Modified AES Cipher Round and Key Schedule

In this paper, Advanced Encryption Standard was modified to address the low diffusion rate at the early rounds by adding additional operations in both the cipher round and the key schedule. The cipher round modifications for rounds 1 to 9 of the encryption cycle were the addition of XOR operation between the SubBytes and the ShiftRow processes and the inclusion of modulo addition between the ShiftRow and MixColumn operations. In the final round of the encryption cycle, modulo addition is inserted between the SubBytes and the ShiftRow. In the decryption cycle of the cipher round, all functions were replaced by their inverses, e.g. SubBytes to InverseSubBytes, Modulo Addition to Modulo Subtraction and so on.
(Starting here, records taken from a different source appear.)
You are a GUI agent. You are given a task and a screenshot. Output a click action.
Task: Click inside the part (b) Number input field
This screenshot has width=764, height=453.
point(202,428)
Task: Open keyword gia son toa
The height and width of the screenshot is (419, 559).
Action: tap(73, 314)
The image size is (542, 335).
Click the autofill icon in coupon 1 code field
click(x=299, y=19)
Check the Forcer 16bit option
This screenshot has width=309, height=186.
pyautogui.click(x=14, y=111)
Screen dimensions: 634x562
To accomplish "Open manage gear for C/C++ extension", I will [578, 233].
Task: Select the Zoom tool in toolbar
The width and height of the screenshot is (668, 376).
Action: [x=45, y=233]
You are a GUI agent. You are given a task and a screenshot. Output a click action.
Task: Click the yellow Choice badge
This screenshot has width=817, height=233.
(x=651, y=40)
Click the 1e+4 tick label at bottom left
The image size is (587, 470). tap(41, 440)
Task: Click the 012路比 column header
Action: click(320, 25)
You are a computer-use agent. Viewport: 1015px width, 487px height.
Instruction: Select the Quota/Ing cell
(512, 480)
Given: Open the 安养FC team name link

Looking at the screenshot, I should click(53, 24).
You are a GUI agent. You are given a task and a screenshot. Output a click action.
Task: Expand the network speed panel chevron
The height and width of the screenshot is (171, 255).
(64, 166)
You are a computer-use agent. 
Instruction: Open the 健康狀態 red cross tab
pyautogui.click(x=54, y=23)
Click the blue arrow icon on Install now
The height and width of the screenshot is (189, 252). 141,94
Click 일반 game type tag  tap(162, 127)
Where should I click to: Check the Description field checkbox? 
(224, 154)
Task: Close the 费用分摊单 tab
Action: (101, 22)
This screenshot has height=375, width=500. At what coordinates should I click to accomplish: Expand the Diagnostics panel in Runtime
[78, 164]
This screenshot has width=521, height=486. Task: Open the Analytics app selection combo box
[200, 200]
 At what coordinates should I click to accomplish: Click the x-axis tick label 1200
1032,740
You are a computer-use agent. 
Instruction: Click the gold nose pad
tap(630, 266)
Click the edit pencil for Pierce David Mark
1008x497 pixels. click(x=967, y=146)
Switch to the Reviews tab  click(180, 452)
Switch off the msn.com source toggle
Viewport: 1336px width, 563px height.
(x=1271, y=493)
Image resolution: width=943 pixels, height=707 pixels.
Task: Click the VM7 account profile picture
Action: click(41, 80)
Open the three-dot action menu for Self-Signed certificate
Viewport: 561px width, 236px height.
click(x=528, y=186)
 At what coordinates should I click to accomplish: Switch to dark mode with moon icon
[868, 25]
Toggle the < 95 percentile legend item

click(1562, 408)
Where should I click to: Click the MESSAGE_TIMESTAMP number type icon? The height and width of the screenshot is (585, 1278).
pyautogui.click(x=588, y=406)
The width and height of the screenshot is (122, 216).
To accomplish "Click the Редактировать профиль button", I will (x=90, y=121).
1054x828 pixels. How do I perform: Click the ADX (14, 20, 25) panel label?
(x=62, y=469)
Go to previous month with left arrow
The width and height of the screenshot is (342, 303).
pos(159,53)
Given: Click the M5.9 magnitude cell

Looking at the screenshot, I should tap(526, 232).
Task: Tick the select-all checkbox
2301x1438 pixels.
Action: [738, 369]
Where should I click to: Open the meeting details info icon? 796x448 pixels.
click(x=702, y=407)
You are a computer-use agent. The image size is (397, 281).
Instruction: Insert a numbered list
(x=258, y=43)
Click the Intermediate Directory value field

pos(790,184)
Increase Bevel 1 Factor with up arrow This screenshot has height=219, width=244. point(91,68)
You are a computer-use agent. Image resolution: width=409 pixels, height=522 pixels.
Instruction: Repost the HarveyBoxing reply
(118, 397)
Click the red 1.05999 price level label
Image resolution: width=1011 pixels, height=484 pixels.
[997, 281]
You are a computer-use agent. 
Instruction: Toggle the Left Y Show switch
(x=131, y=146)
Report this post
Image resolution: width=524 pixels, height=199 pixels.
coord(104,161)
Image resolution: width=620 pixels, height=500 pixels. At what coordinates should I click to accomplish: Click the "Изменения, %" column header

Furthermore, the modification in the key schedule algorithm were byte substitution and round constant addition appended to the key schedule algorithm before the key expansion. The byte substitution was utilized by transforming the bytes of the 128-bit master cipher key using the AES S-box and then the result was divided into four 32-bit words. Each word was then XORed with a variable round constant dependent on a specific byte value of the word. The metrics used for evaluation were avalanche effect and frequency test to measure the diffusion and confusion characteristics respectively. Avalanche effect was measured by changing one bit of the input plaintext and determining the percentage of bits that have changed states in the cipher text. While the frequency test determines the randomness of the string by assessing the distribution of ones and zeros. The results of the avalanche effect and the frequency test of the modified AES cipher round and key schedule was compared to the standard AES. The results of the avalanche effect evaluation show that there was an average increase in diffusion of 61.98% in round 1, 14.79% in round 2 and 13.87% in round 3. Consequently, the results of the frequency test demonstrated an improvement in the randomness of the ciphertext since the average difference between the number of ones to zeros is reduced from 11.6 to 6.4 bits along with better-computed p-values. The results clearly show that the modified AES has improved diffusion and confusion properties over the standard AES.